最近になって、組織運営において「対話/ダイアローグ」が重要な要素であることが、ますます認識されつつあると感じます。
私自身もコーチとして、マネジメントの立場として、対話の機会に事欠きません。

そこで、あらためてここで『対話』と『議論』の違い、対話のコツについて考えてみたいと思います。

「ダイアローグ」の語源はギリシャ語の“dialogos”で、
“daia(間で)+legein(話)+os”、つまりは、

「人と人との間にある話」

と言われています。
この“間にある”というところが、対話の性質をうまく表していると思います。

例えば、「この新規事業をどうすべきか?」というテーマで会議をする場面を想像してみましょう。

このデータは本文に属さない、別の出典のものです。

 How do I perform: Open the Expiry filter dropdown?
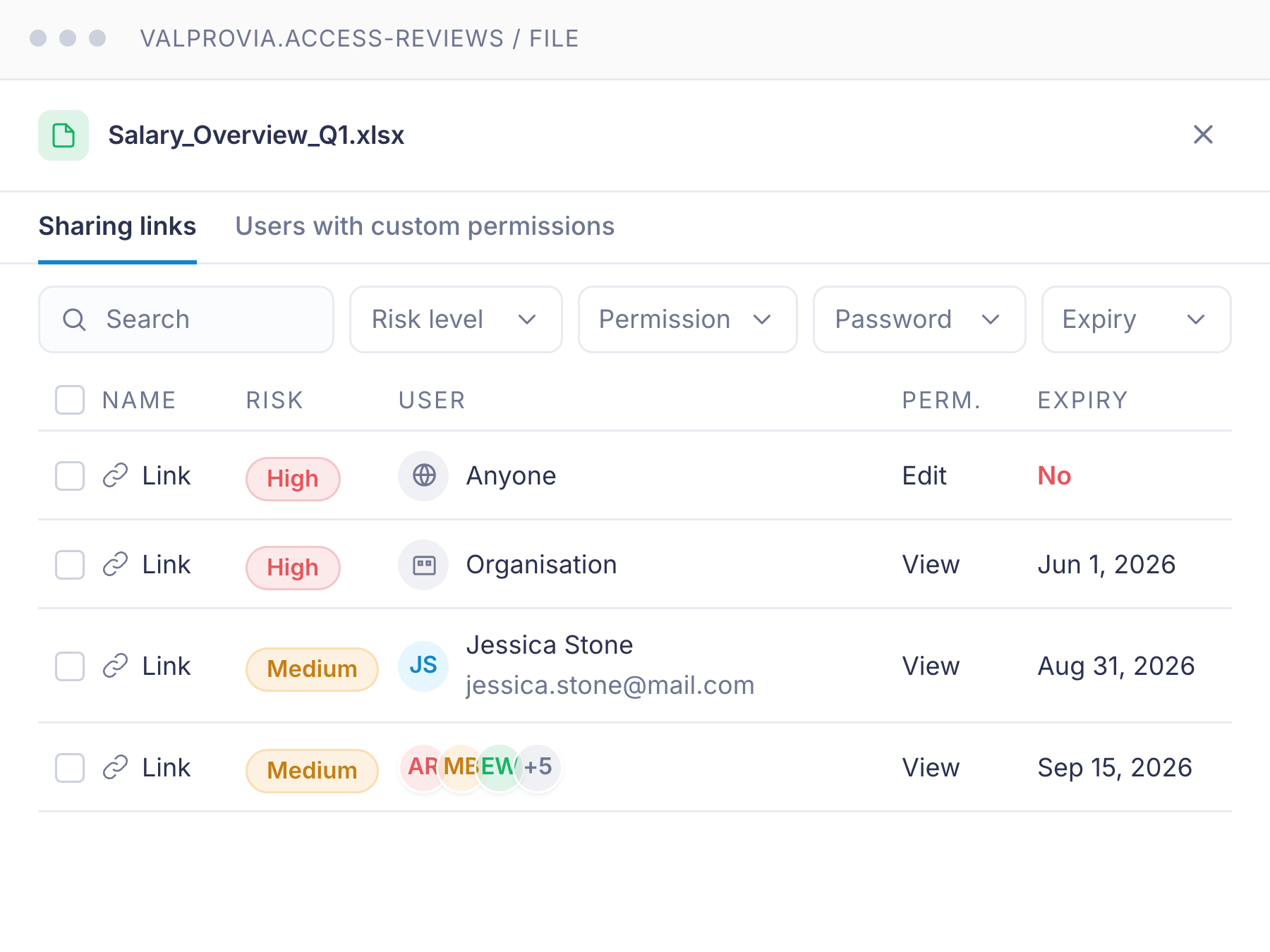pyautogui.click(x=1137, y=319)
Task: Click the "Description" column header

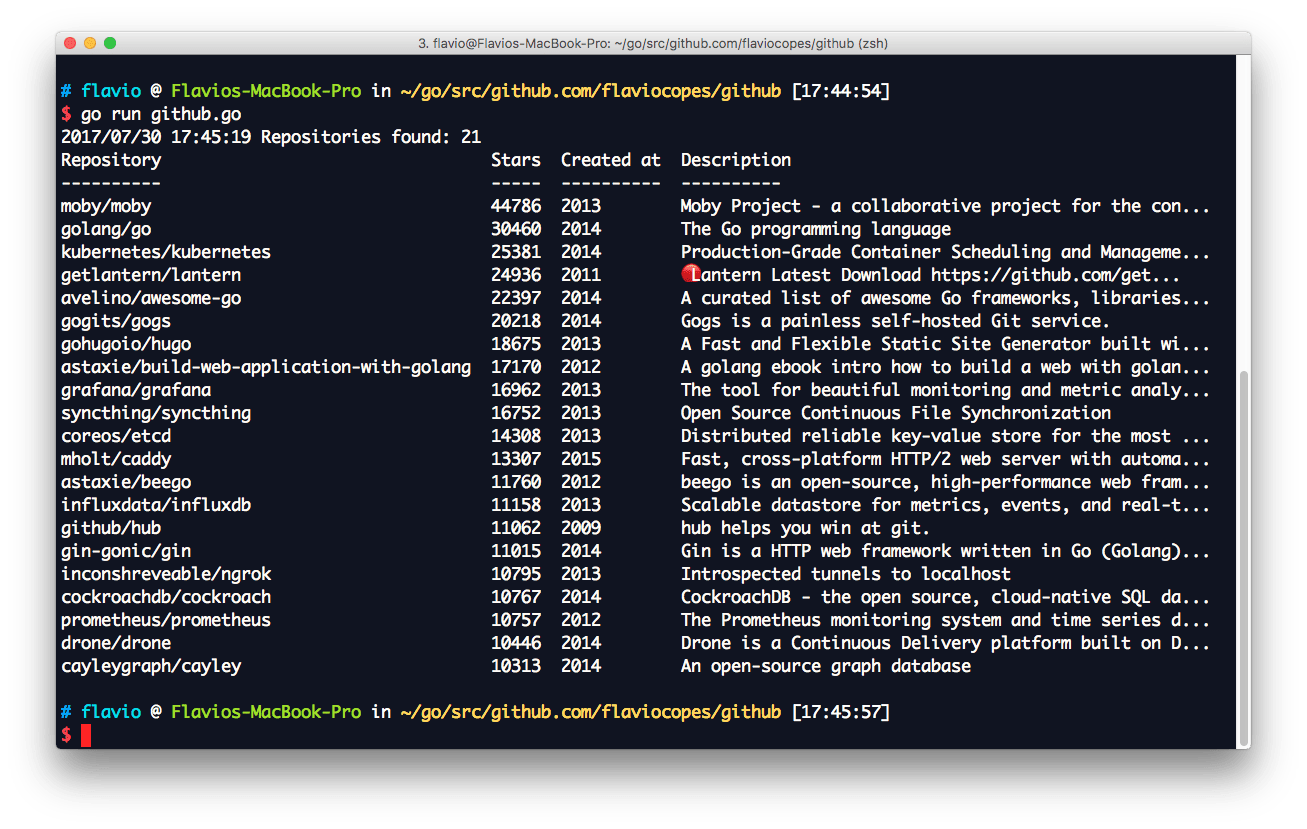Action: (x=735, y=160)
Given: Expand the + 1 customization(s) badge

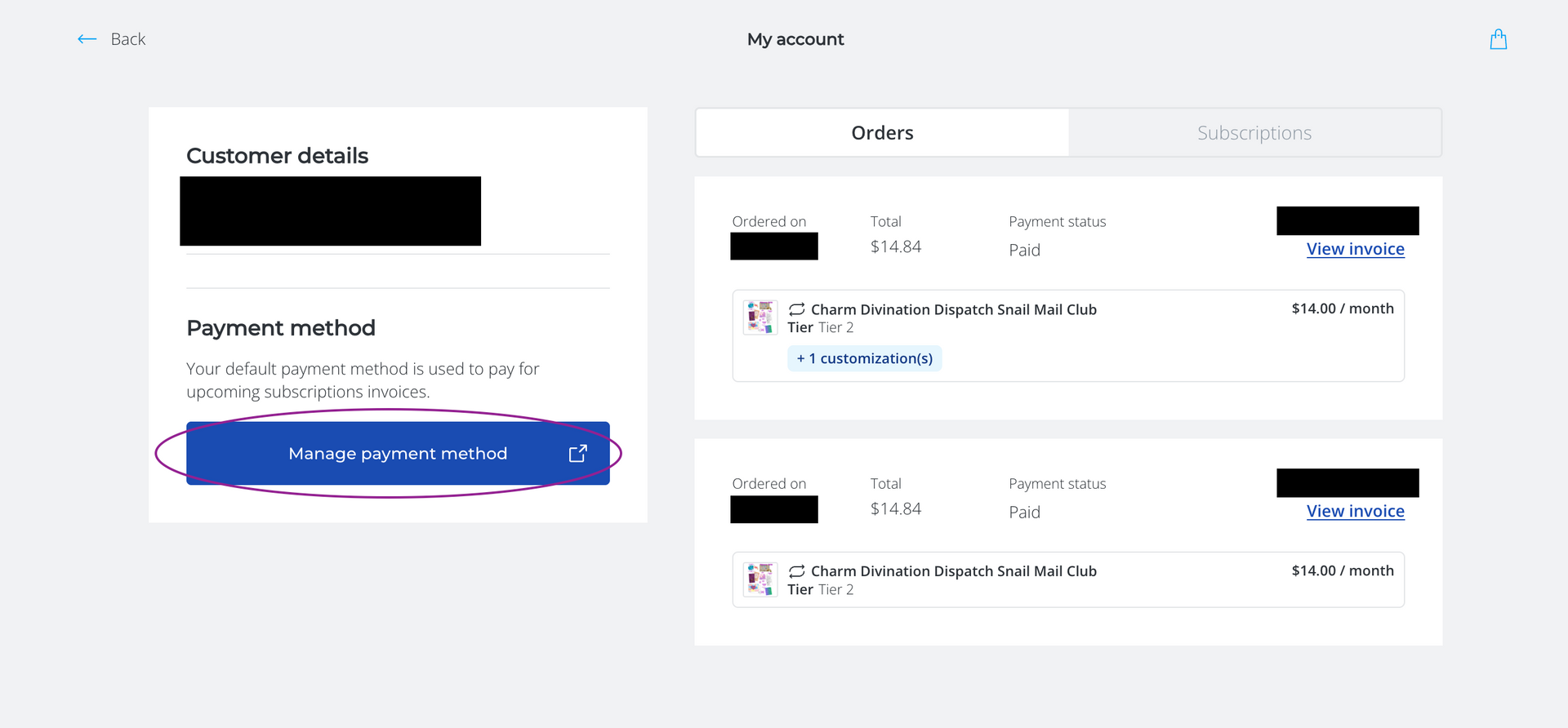Looking at the screenshot, I should pos(864,358).
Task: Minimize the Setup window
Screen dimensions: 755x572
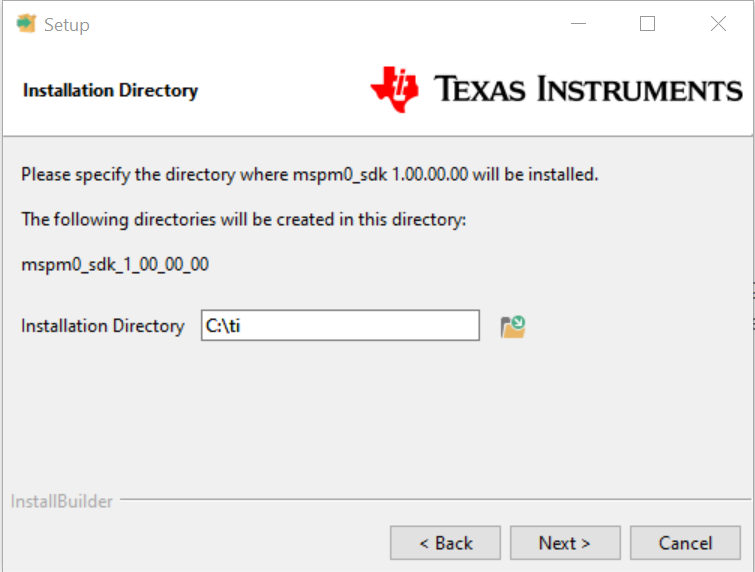Action: 578,24
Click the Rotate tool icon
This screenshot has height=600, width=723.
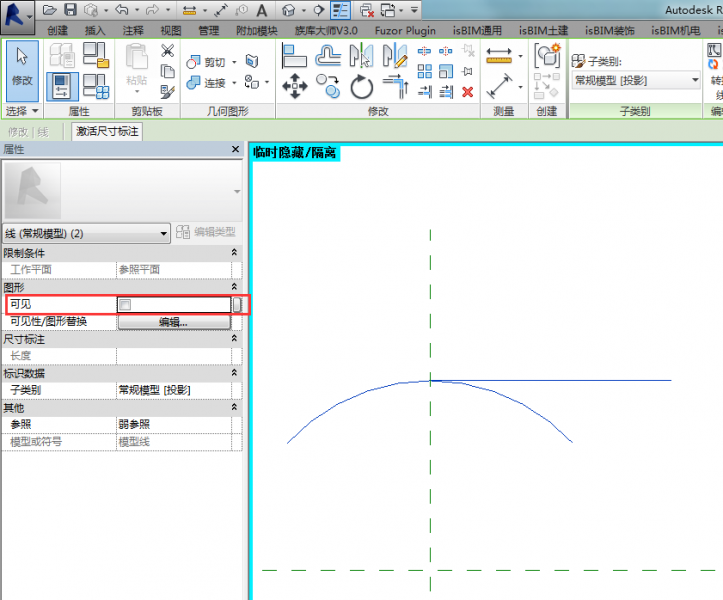(362, 87)
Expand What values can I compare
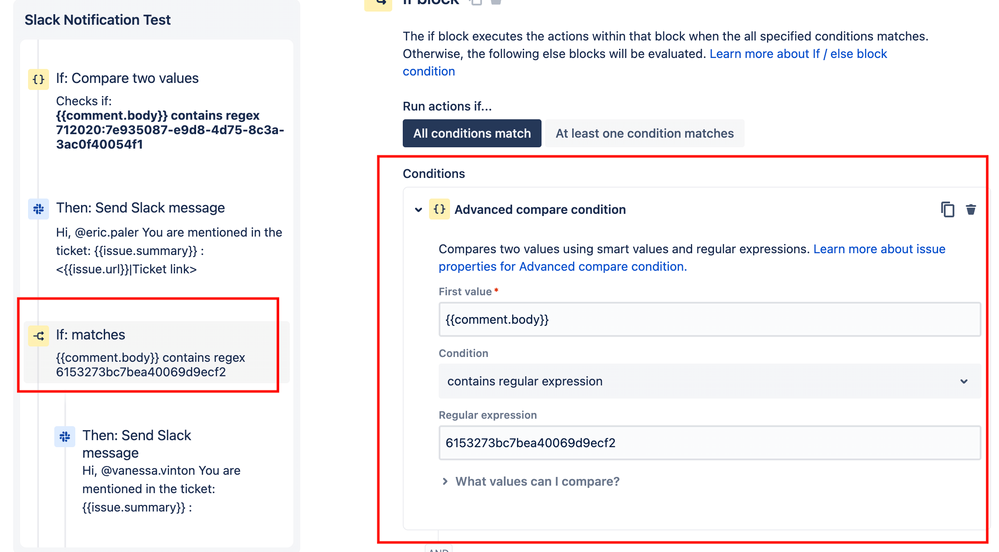This screenshot has width=999, height=552. pyautogui.click(x=530, y=482)
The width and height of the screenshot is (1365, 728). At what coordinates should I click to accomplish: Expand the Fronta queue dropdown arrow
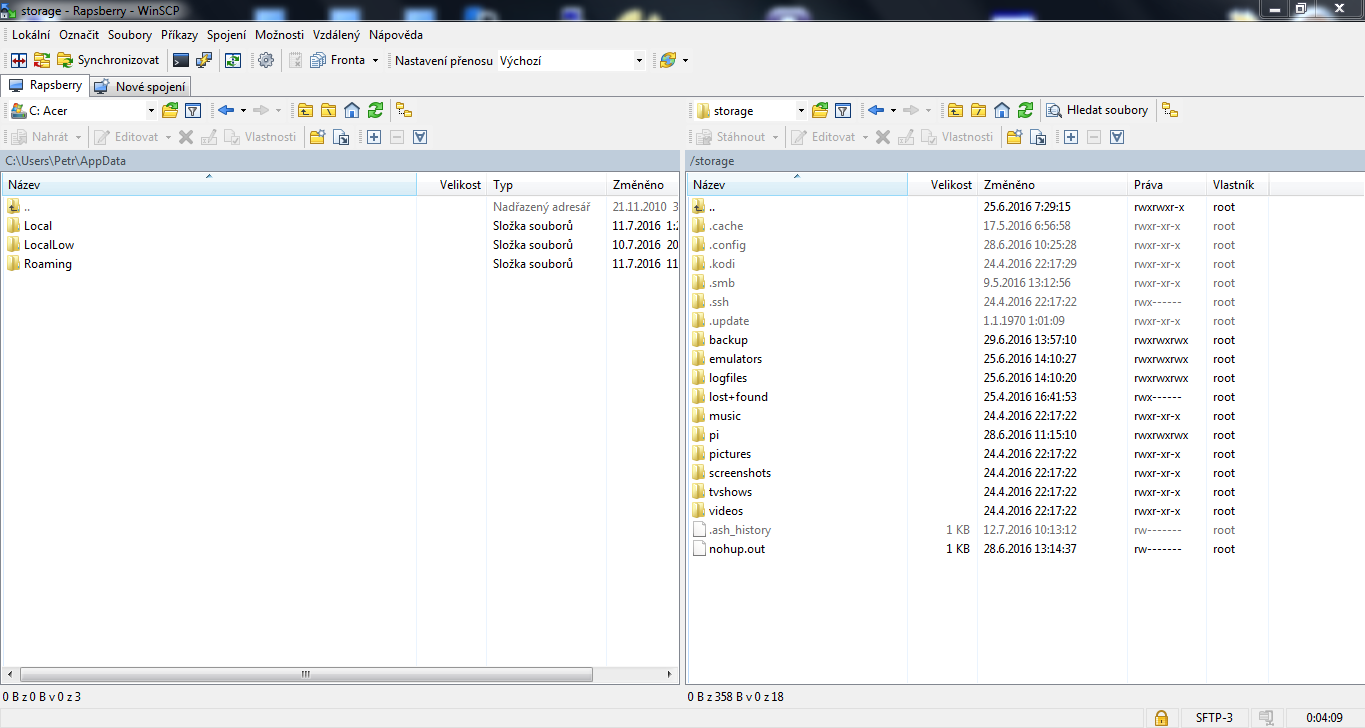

まずは誰かが口火を切って、推進することに賛成の考えを述べたとします。
そこから先が議論になるのか対話になるのか、分かれていくところです。

議論の場合は、意見を述べる人の中には明確な方向性があって、その方向性に持っていきたいという意図があります。
なので、前に発言した人の考えが自分の方向に合っていればその意見を利用するでしょうし、反対の方向であれば、その意見を覆すための材料を盛り込むでしょう。

つまり、議論をするという時、最初から行き先ありきの場合が多いのです。
そうなると、行き先の違うものの間には必然的に対立構造が生まれ、なんとか相手の意見を覆そうと頑張ることになります。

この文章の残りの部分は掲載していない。